Durante muchos días, vivieron como reyes y en la mayor amistad.
La gata cazaba poco, porque las ratas eran grandes y no las podía agarrar sola; pero ayudaba al hurón; y éste mataba muchas, haciéndole su parte a la compañera, quien, por su lado, y para variarle la comida, le dejaba algo de lo que le daban los amos de la casa.
Pero, poco a poco, fueron escaseando las ratas; el hurón se comía las pocas que podía cazar, y la gata, que había tenido familia, ya no le daba nada al hurón, pues apenas le alcanzaba para sí la ración.
Vino la penuria; hubo reyertas.
Así sucede a menudo, entre los mismos hombres, que en vez de comer los últimos pedazos de pan, se los tiran a la cabeza.

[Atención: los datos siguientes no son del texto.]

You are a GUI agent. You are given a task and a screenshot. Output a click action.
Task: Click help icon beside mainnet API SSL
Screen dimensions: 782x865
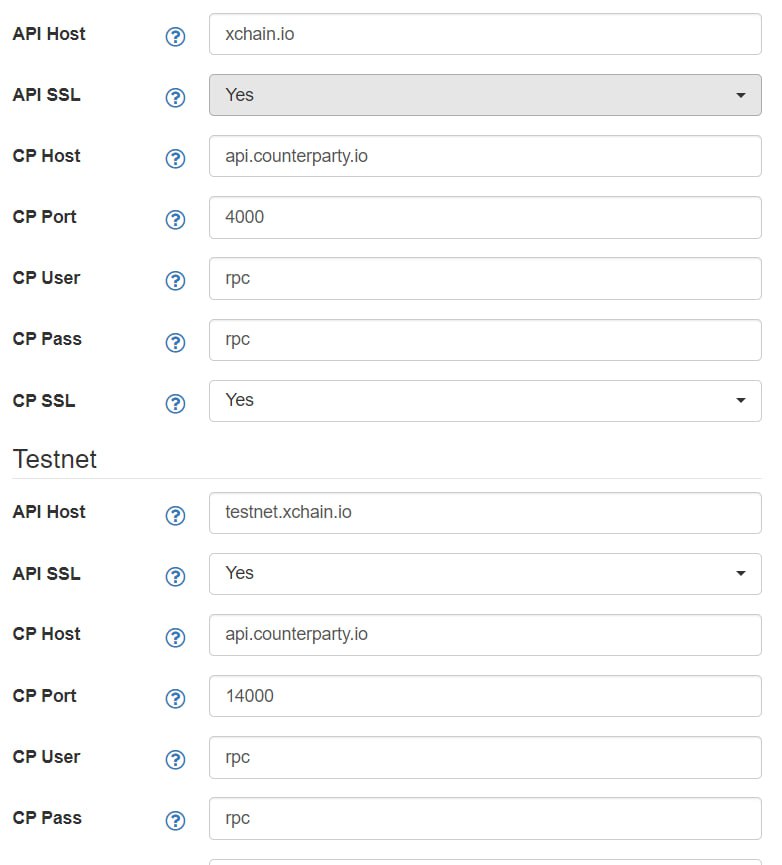[x=175, y=98]
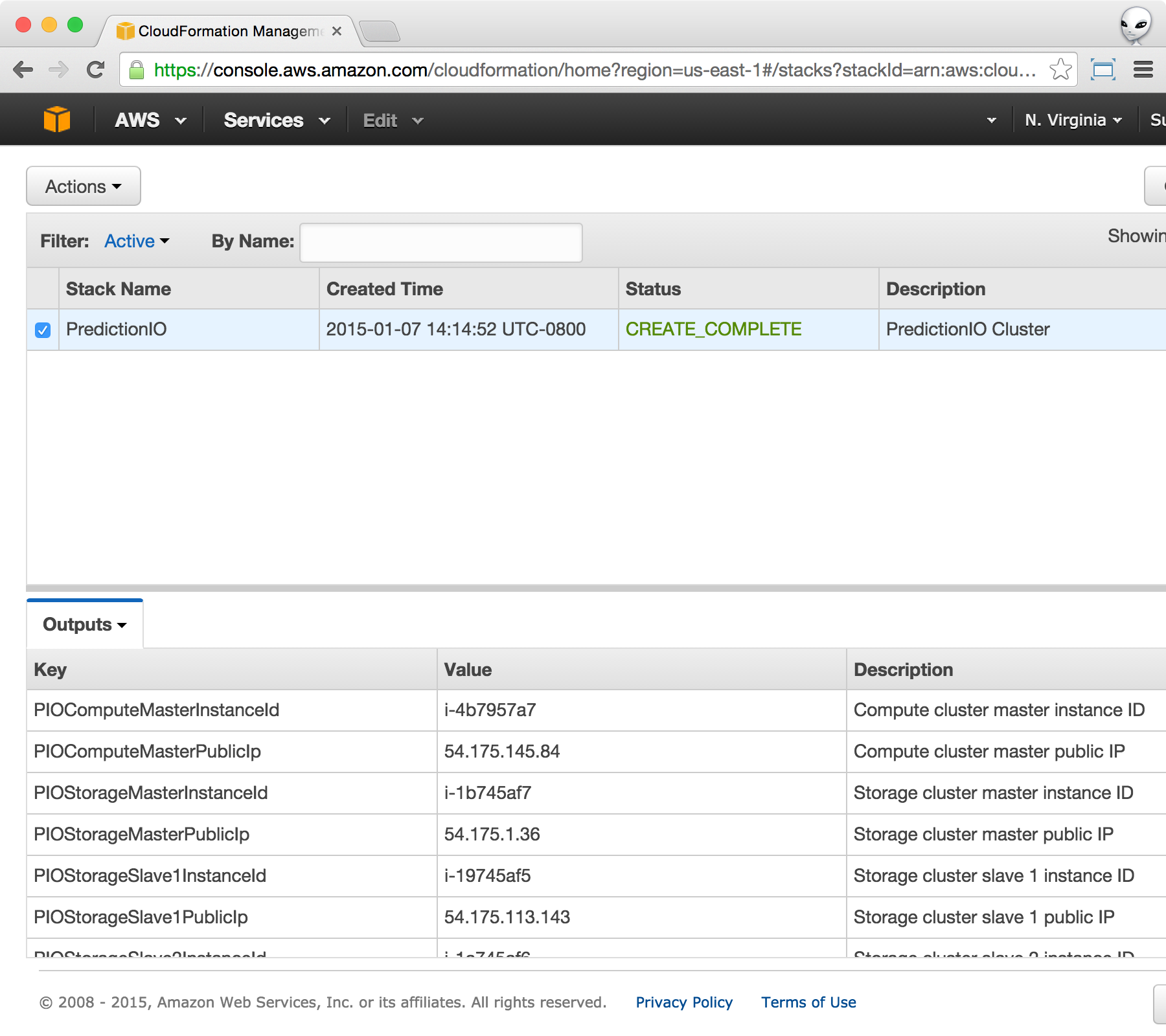Reload the CloudFormation page

tap(96, 70)
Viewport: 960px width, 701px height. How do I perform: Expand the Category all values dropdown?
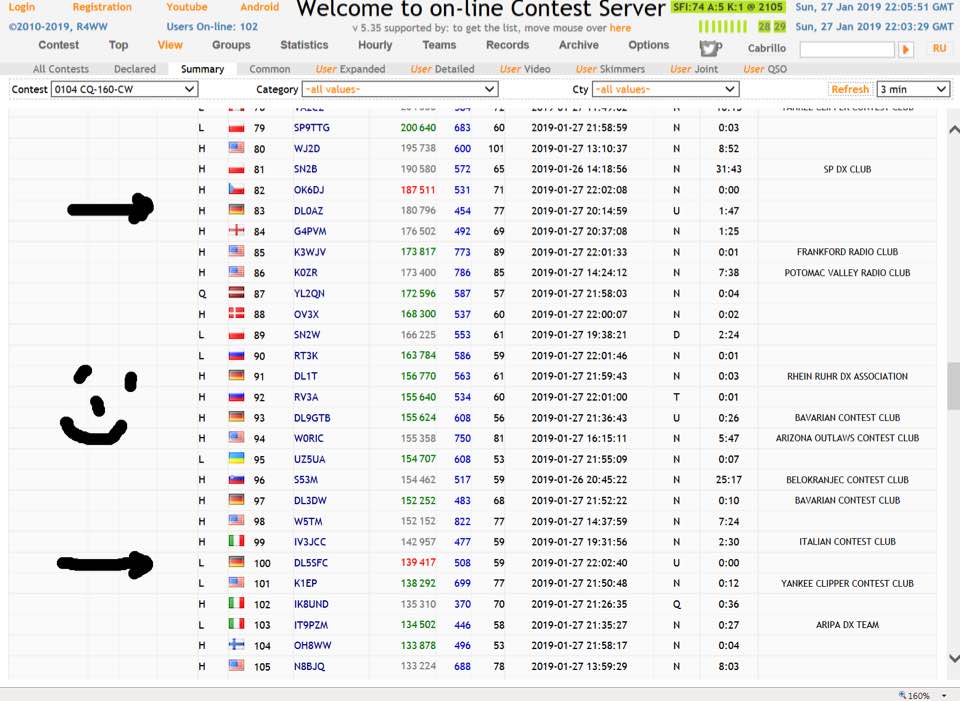[x=400, y=89]
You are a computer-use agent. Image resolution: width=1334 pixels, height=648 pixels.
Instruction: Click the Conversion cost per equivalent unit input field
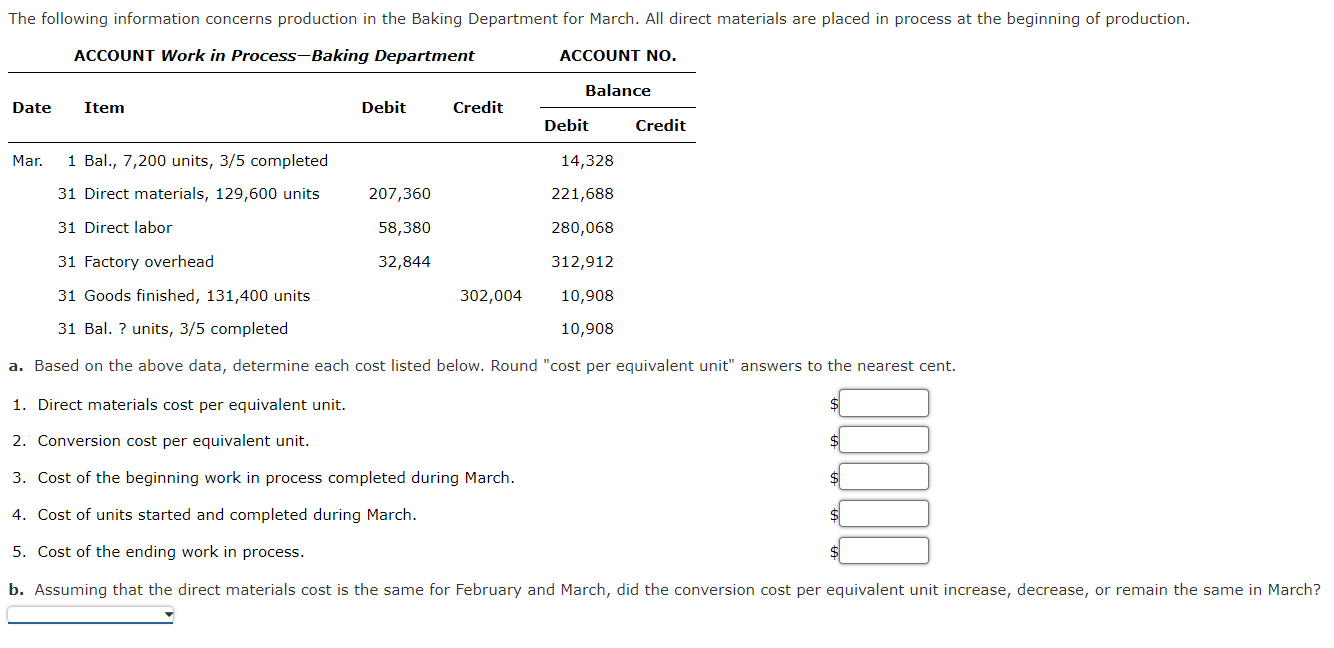(x=883, y=439)
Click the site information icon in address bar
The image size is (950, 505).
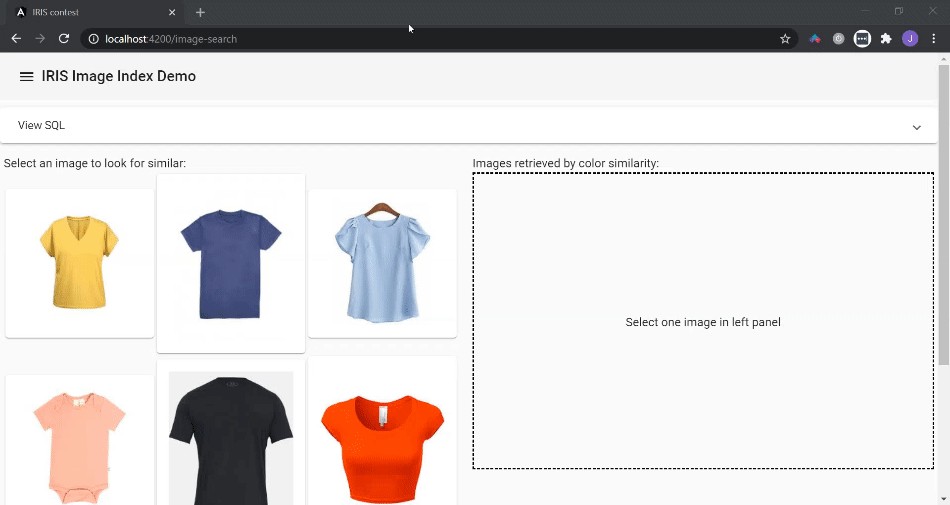click(93, 39)
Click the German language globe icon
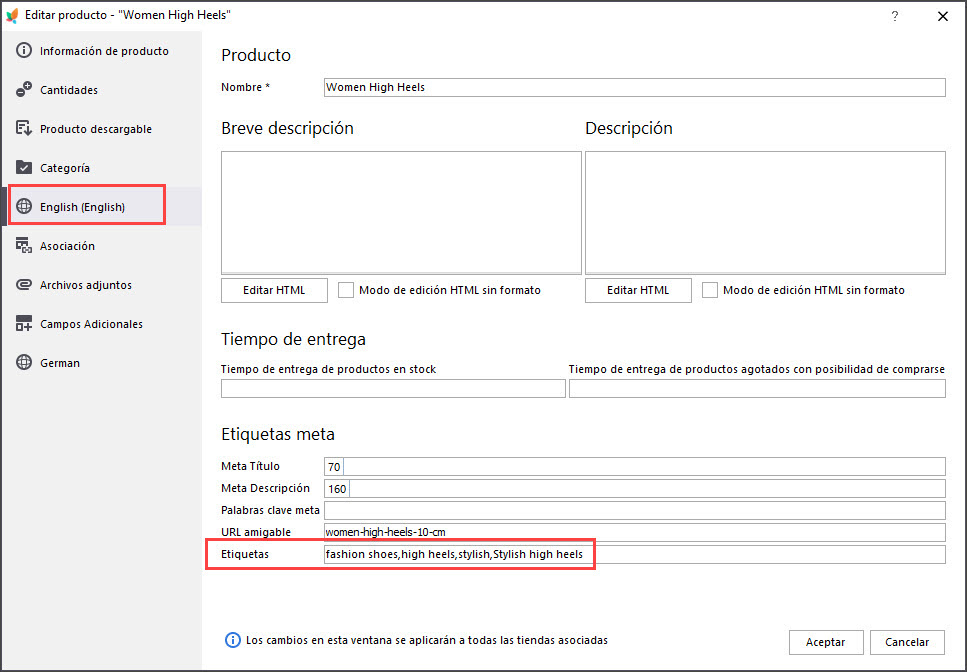The image size is (967, 672). [x=24, y=363]
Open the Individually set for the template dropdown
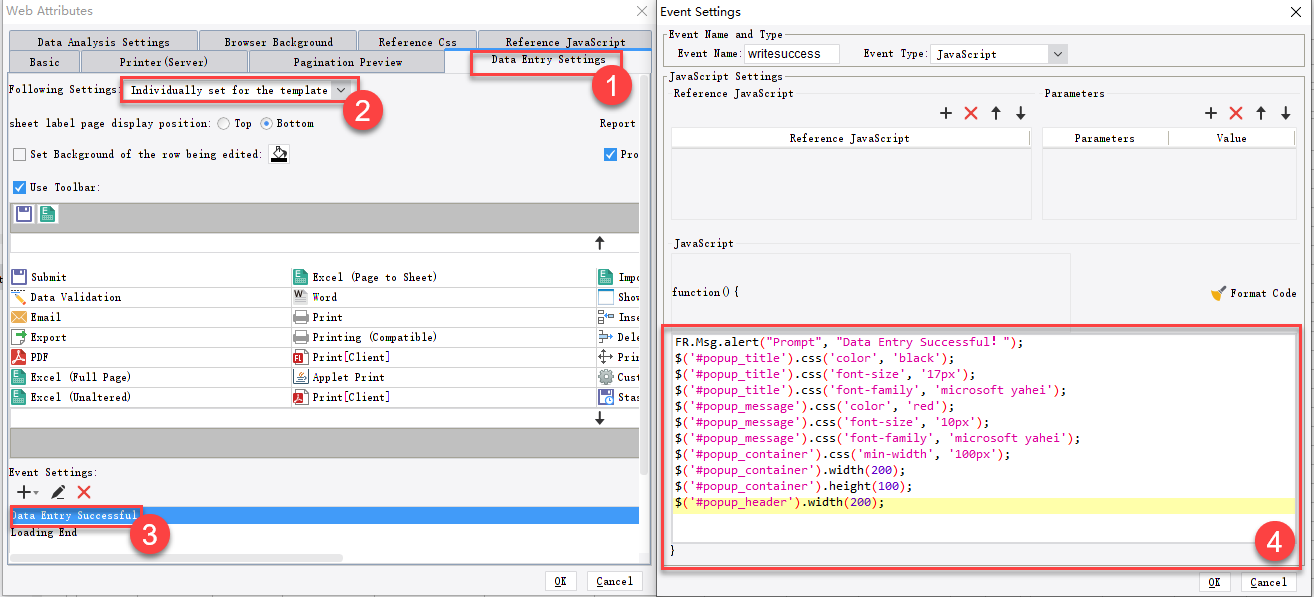Viewport: 1314px width, 597px height. click(342, 89)
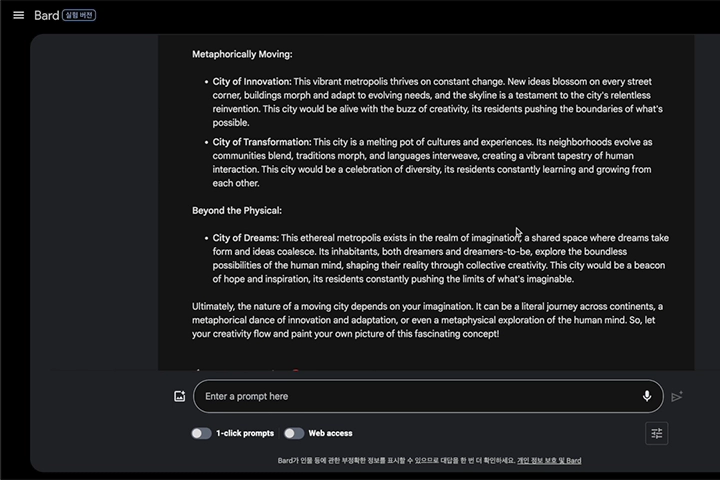Click the 'City of Transformation:' bold term
This screenshot has width=720, height=480.
point(262,142)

Medio muerto de hambre, el hurón, un día, vio pasar cerca de él uno de los cachorritos de la gata, y se lo comió. La gata cuando volvió, buscó al hijo; pero ni rastro encontró.
Al día siguiente, el hurón, cebado, se cazó otro. La gata, esta vez, lo vio y corrió sobre él; en vano, ya se lo había comido.
Echó la gata los gritos al cielo, y se deshizo la sociedad.
Más bien sola, pensó tarde la pobre, y no tan mal acompañada.